#### Exercise directions
Please rewrite the lines of the rows below as a numbered list, skipping blank lines, and leave the pictures out of your answer.

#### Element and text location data
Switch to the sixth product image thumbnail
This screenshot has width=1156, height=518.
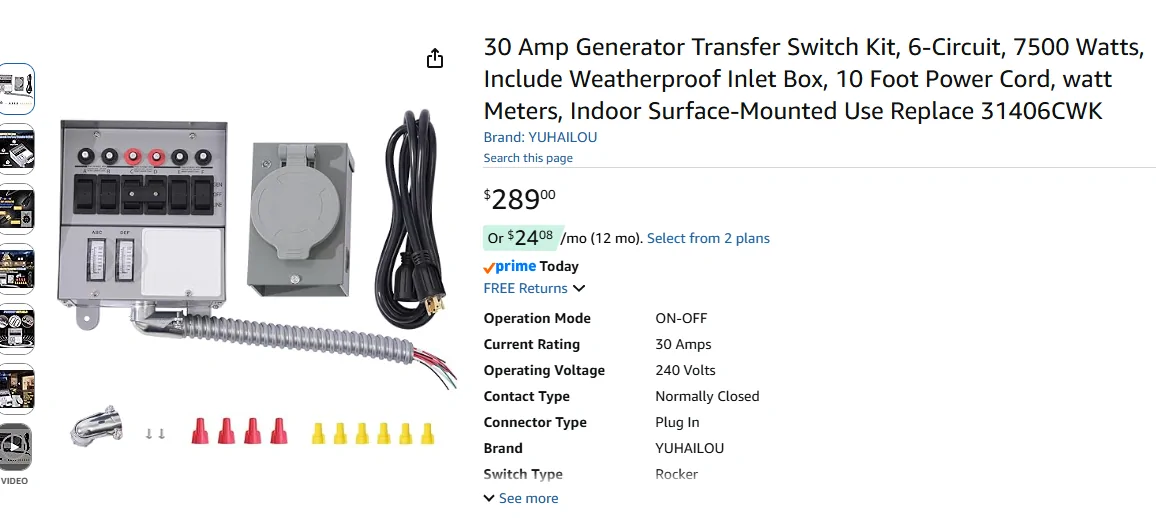click(x=16, y=389)
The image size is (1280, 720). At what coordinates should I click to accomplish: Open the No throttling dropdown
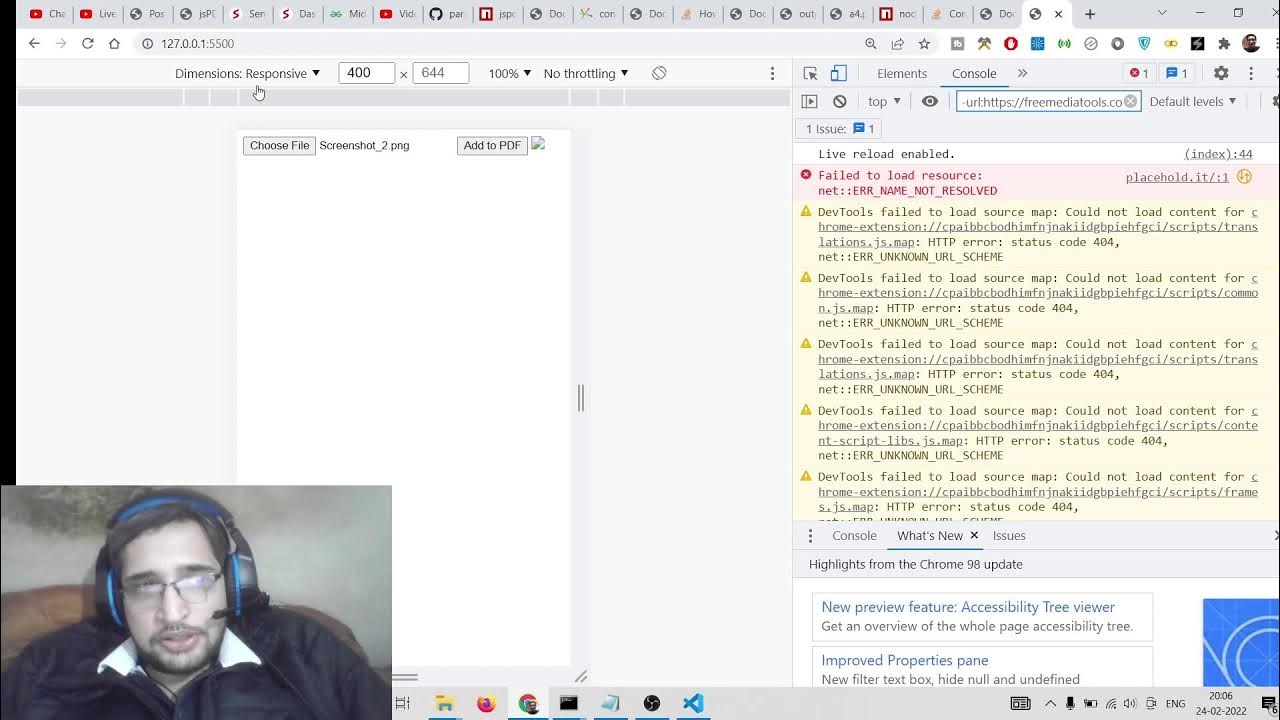click(x=586, y=73)
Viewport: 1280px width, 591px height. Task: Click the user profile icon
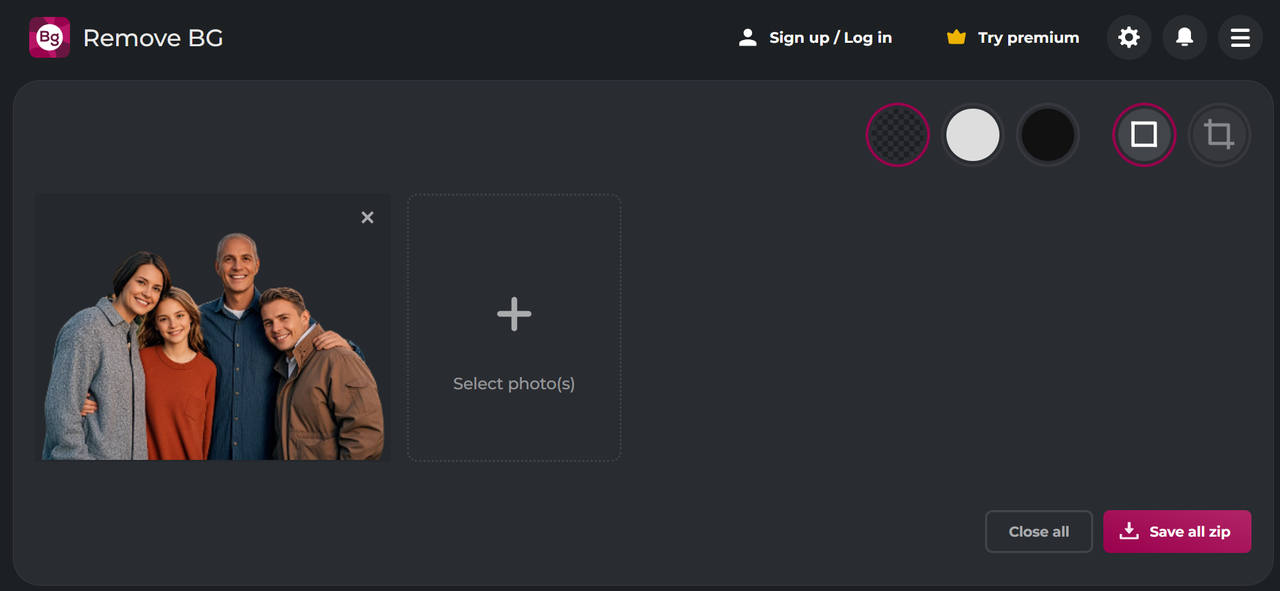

#### Complete response
1. Switch to the sixth product image thumbnail
2. This screenshot has width=1156, height=518.
3. click(x=16, y=389)
4. The image size is (1280, 720). At what coordinates should I click to accomplish: Open the No throttling dropdown
5. click(x=586, y=73)
6. Viewport: 1280px width, 591px height. Task: Click the user profile icon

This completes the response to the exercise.